▶ **Problem to solve**
Copy the zonefs mailing-list reply below word for word, from its header lines through the last quoted line.

▶ **Quoted passage**
From: Damien Le Moal <Damien.LeMoal@wdc.com>
To: Johannes Thumshirn <Johannes.Thumshirn@wdc.com>
Cc: "linux-fsdevel@vger.kernel.org" <linux-fsdevel@vger.kernel.org>
Subject: Re: [PATCH v2 2/3] zonefs: open/close zone on file open/close
Date: Wed, 9 Sep 2020 12:50:07 +0000 [thread overview]
Message-ID: <CY4PR04MB3751CFEAF07FAFF3A2E48156E7260@CY4PR04MB3751.namprd04.prod.outlook.com> (raw)
In-Reply-To: 20200909102614.40585-3-johannes.thumshirn@wdc.com
On 2020/09/09 19:26, Johannes Thumshirn wrote:
> NVMe Zoned Namespace introduced the concept of active zones, which are
> zones in the implicit open, explicit open or closed condition. Drives may
> have a limit on the number of zones that can be simultaneously active.

▶ **Given material**
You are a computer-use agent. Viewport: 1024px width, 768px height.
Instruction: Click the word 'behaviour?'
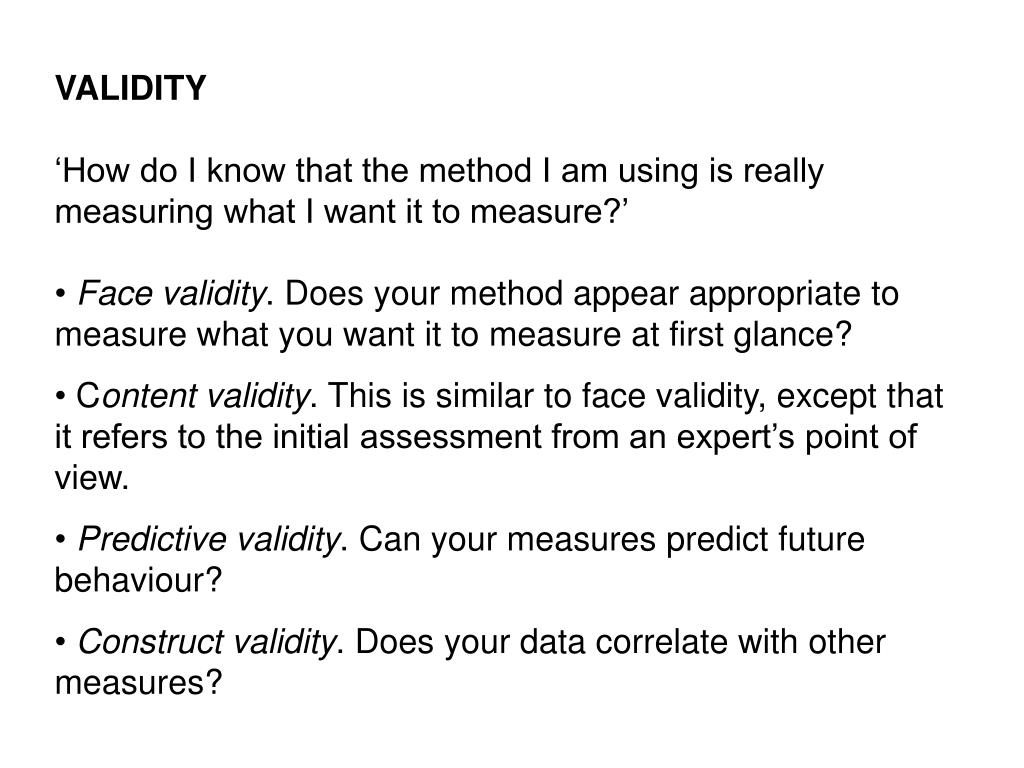138,580
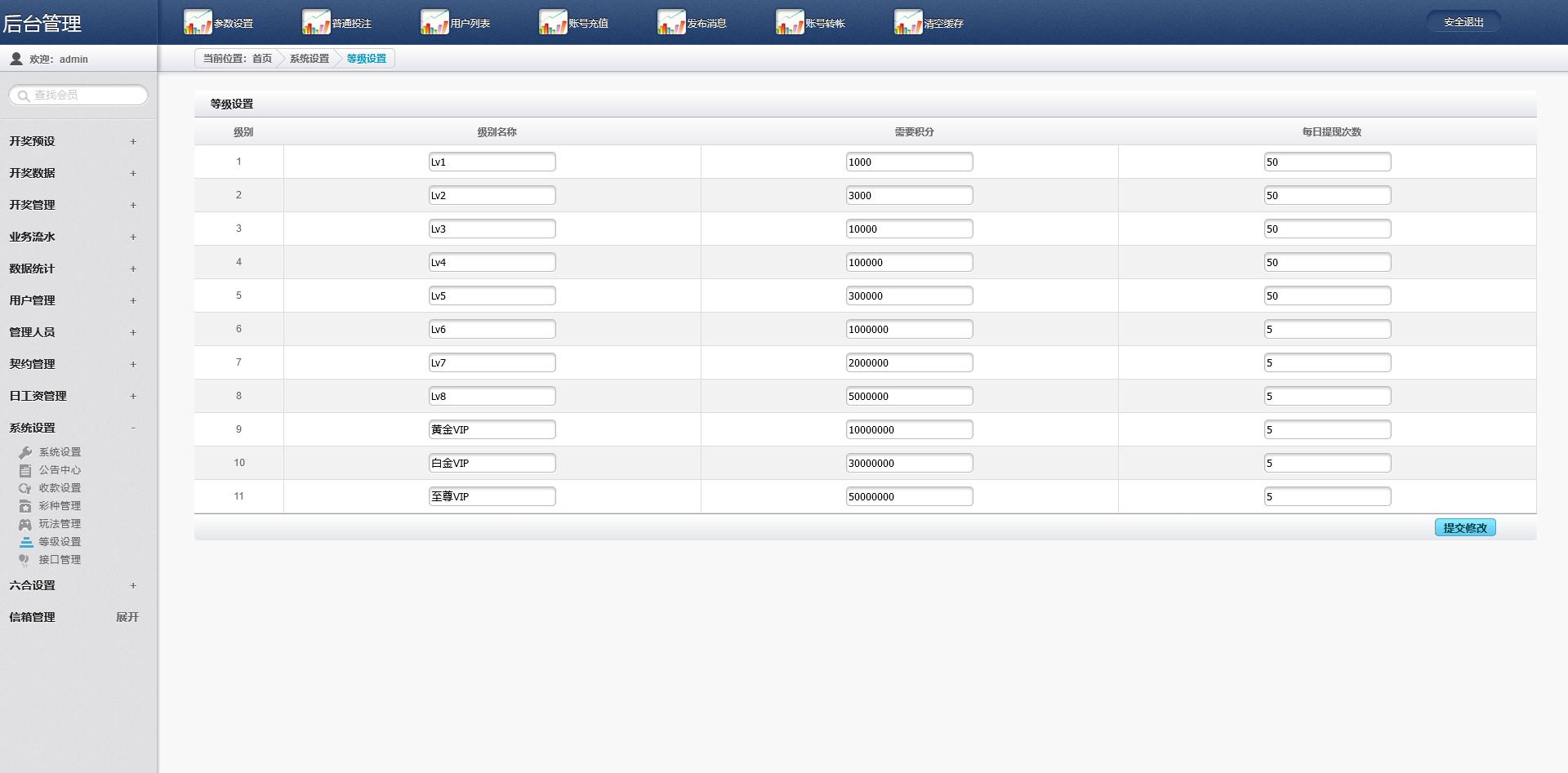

▶ **Response for this exercise**
From: Damien Le Moal <Damien.LeMoal@wdc.com>
To: Johannes Thumshirn <Johannes.Thumshirn@wdc.com>
Cc: "linux-fsdevel@vger.kernel.org" <linux-fsdevel@vger.kernel.org>
Subject: Re: [PATCH v2 2/3] zonefs: open/close zone on file open/close
Date: Wed, 9 Sep 2020 12:50:07 +0000 [thread overview]
Message-ID: <CY4PR04MB3751CFEAF07FAFF3A2E48156E7260@CY4PR04MB3751.namprd04.prod.outlook.com> (raw)
In-Reply-To: 20200909102614.40585-3-johannes.thumshirn@wdc.com
On 2020/09/09 19:26, Johannes Thumshirn wrote:
> NVMe Zoned Namespace introduced the concept of active zones, which are
> zones in the implicit open, explicit open or closed condition. Drives may
> have a limit on the number of zones that can be simultaneously active.